The band had a concept or mythology behind it, revolving around the hero named Zero and the Planet Gong, which came to the fore on the classic Radio Gnome Trilogy of albums: Flying Teapot (1973), Angel's Egg (1973) and You (1974). It was a surrealist and very funny science fiction story, in the spirit of the psychedelia of the time, but also in the grand tradition of British surrealism going back to Lewis Carroll*.  As funny and whimsical as the concept was, it also expressed Allen's spiritual worldview.

Today we have lost one of the most important people in the history of rock music. Daevid Allen was a musical pioneer, who with daring and humour, explored unknown territory in rock music and expanded it's borders. Hopefully his music will inspire others to continue to do the same.
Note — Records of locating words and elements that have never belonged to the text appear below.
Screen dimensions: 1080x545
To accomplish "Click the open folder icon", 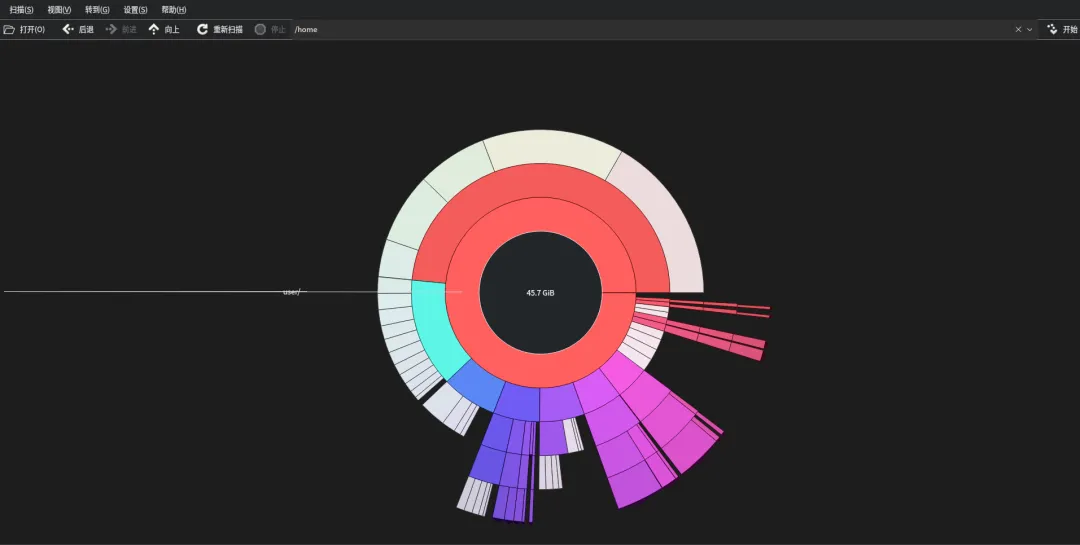I will click(9, 30).
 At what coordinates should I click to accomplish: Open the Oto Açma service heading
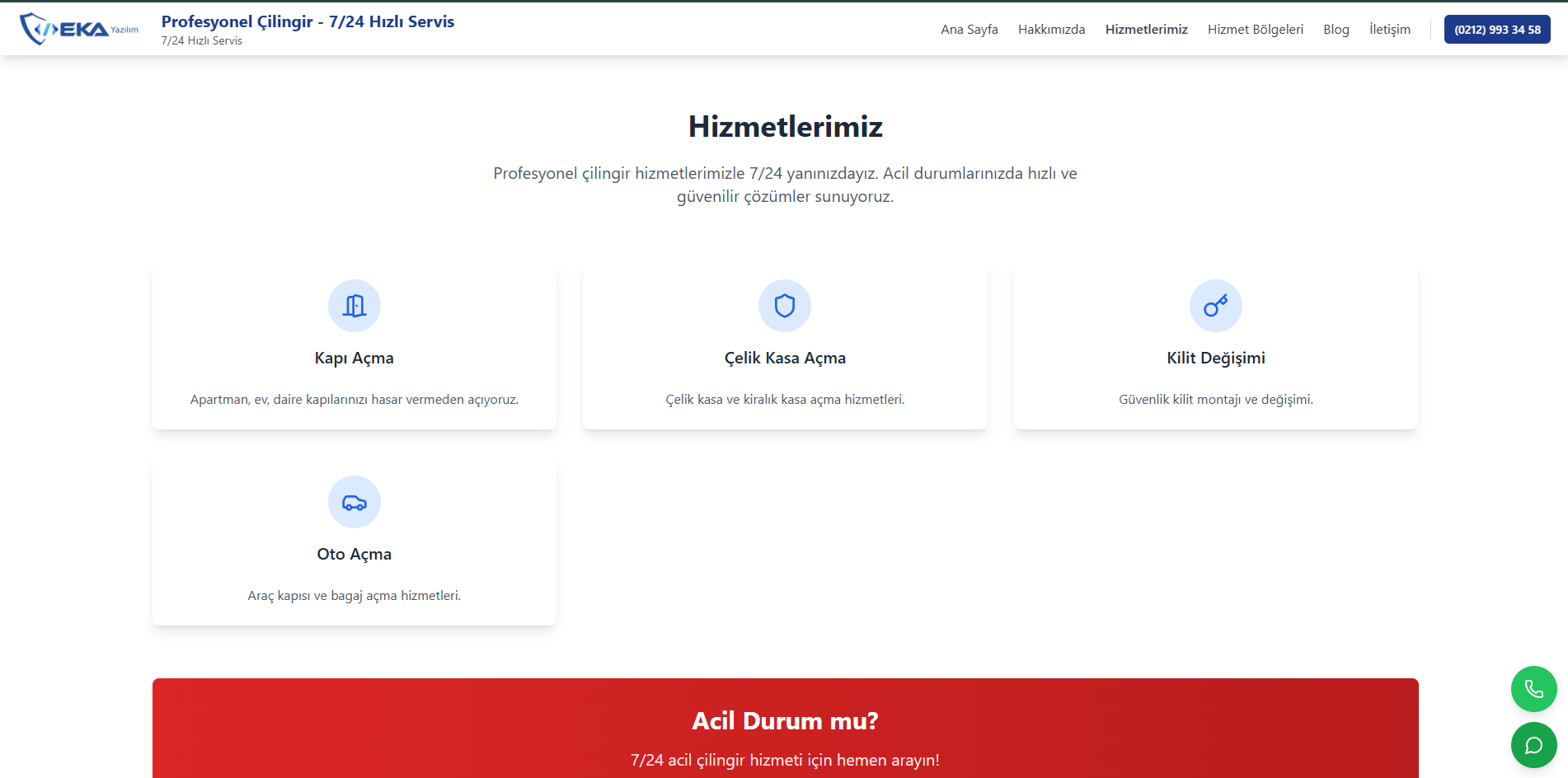point(354,554)
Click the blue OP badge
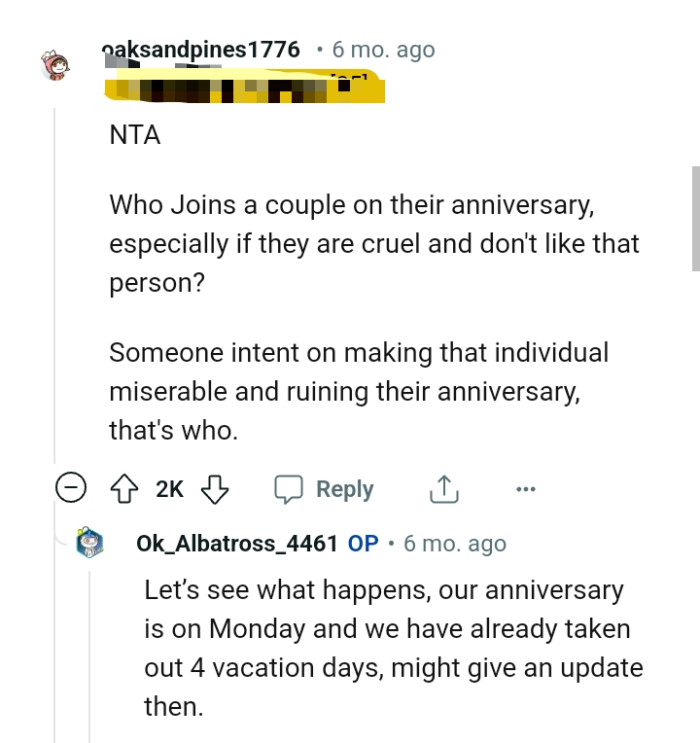700x743 pixels. click(x=363, y=544)
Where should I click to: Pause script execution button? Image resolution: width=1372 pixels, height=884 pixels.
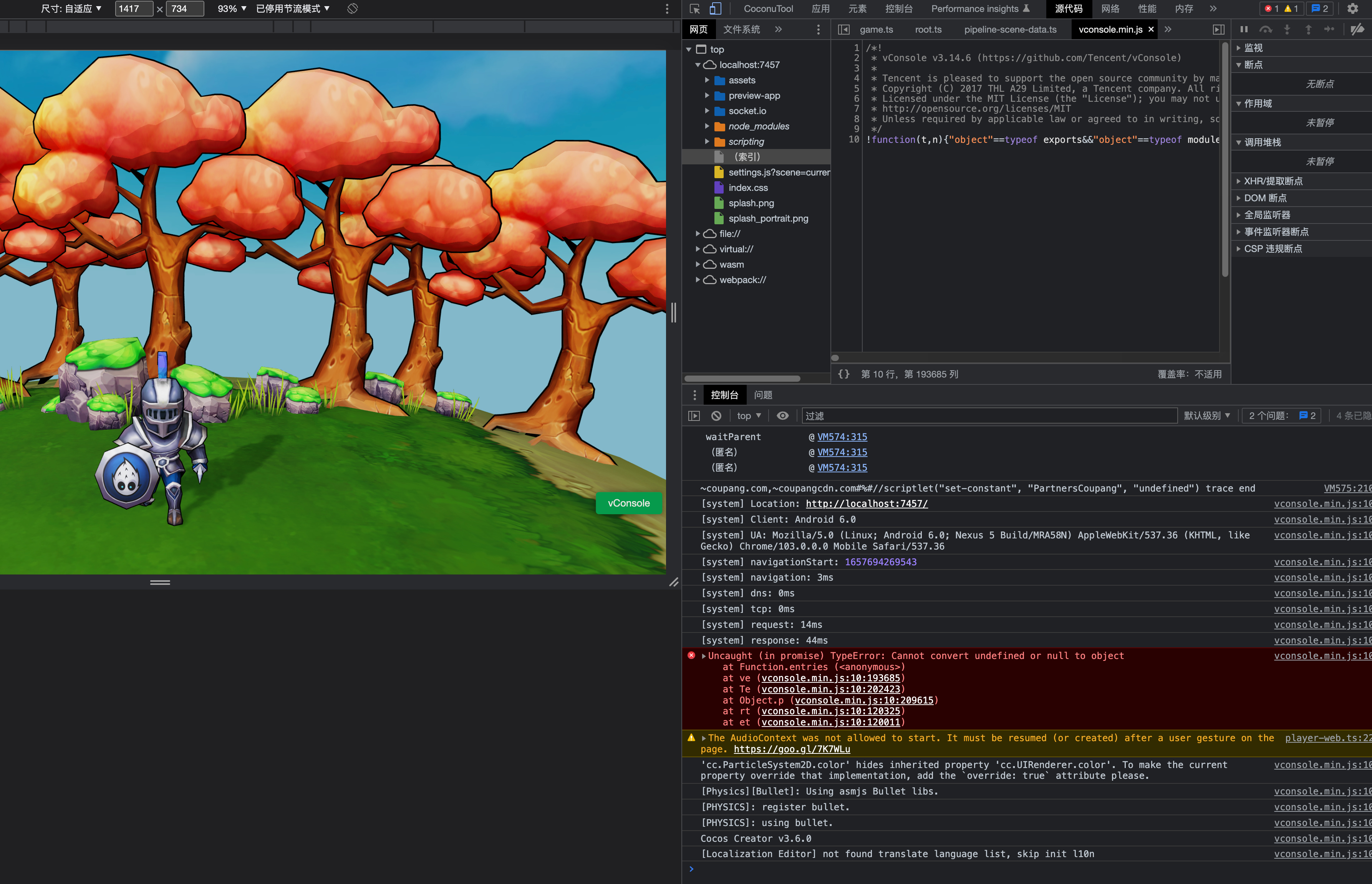[x=1243, y=29]
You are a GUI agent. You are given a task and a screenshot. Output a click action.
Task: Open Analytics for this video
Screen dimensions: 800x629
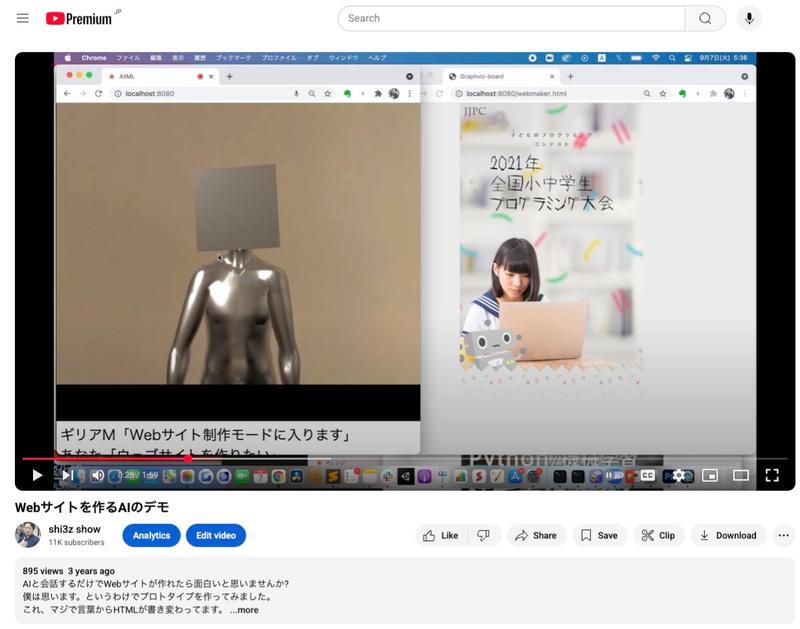[151, 535]
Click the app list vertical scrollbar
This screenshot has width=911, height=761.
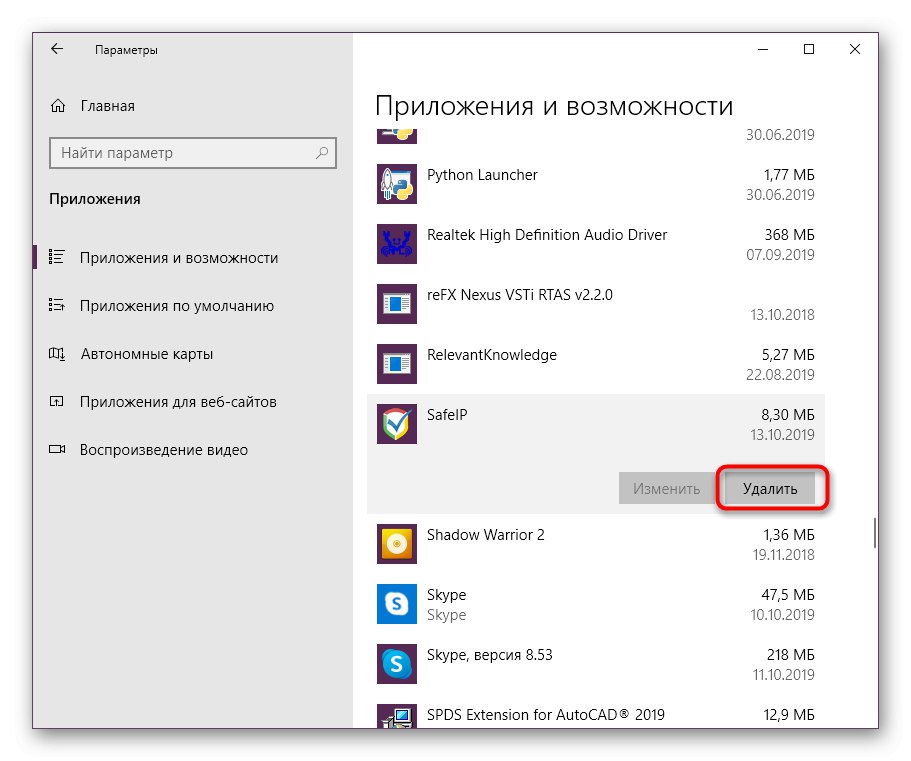click(x=874, y=531)
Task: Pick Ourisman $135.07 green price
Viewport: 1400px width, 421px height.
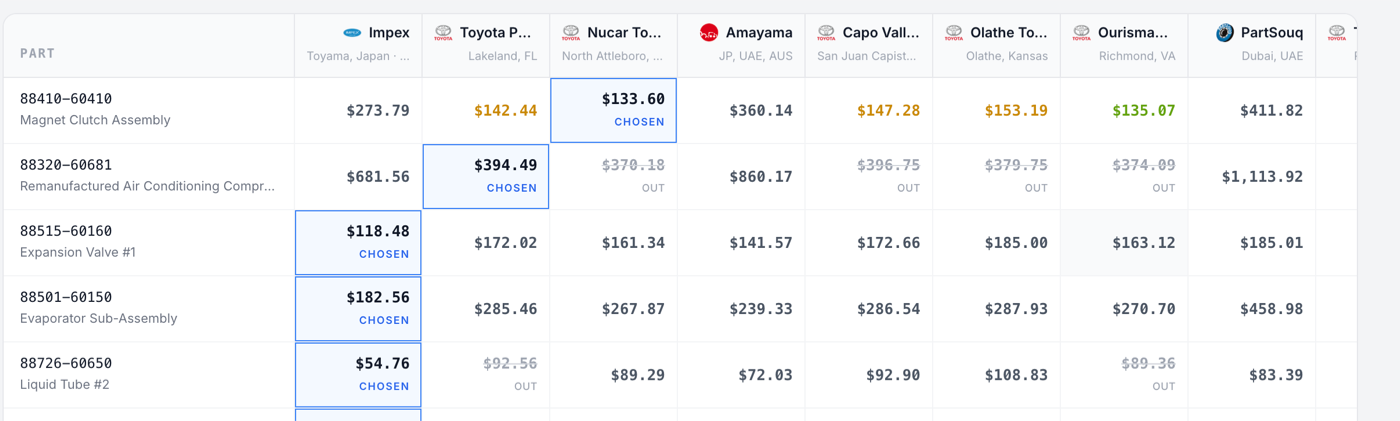Action: [x=1144, y=110]
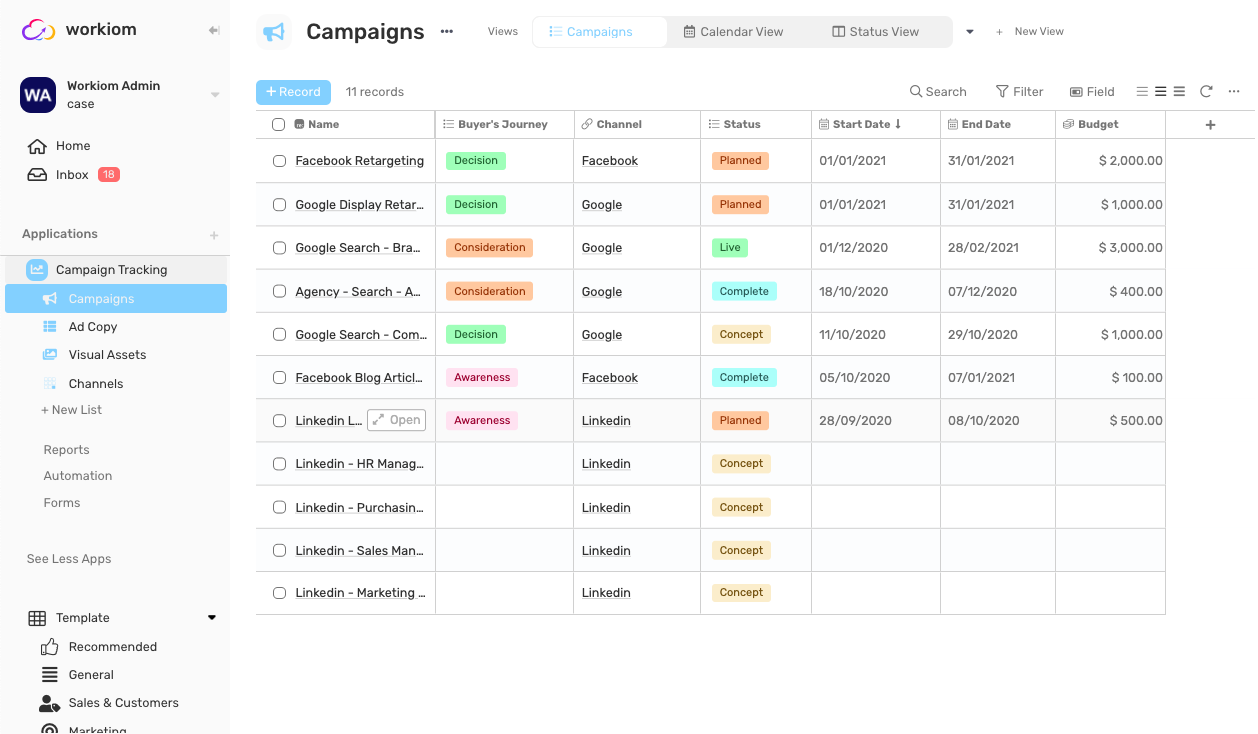Click the toolbar ellipsis menu beside refresh
Screen dimensions: 1258x734
click(1233, 91)
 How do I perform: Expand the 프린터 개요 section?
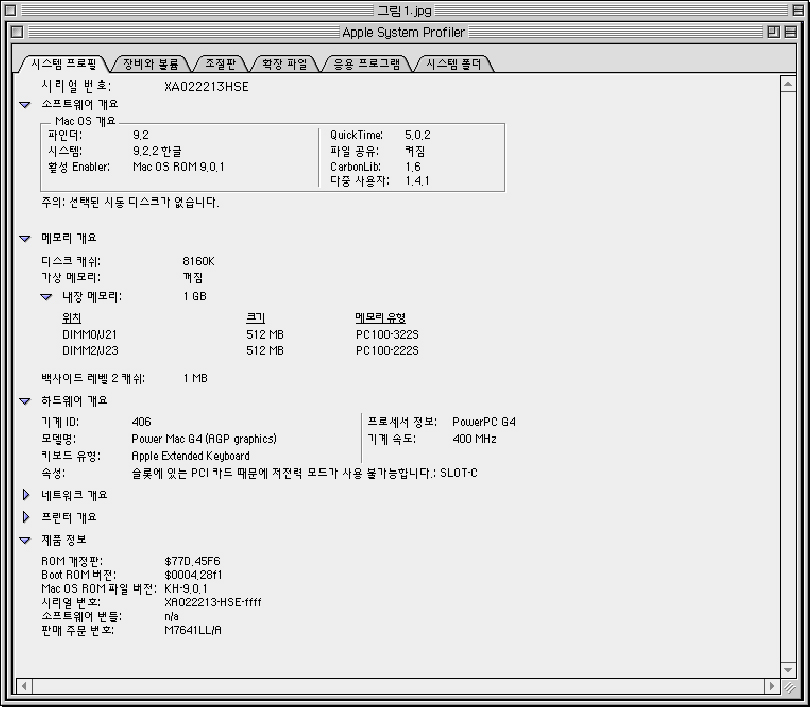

*While English culture is know for it's stoic, earthy and matter-of-fact approach, with analytic philosophy and Victorian stuffiness, there is also a surrealist tendency. There is a tradition of outwardly respectable and otherwise perfectly "Victorian" gentlemen writing works of fantasy and "whimsy". The  Examples include Lewis Carroll, A. A. Milne, J.M. Barrie, Kenneth Grahame and of course, J.R.R. Tolkien.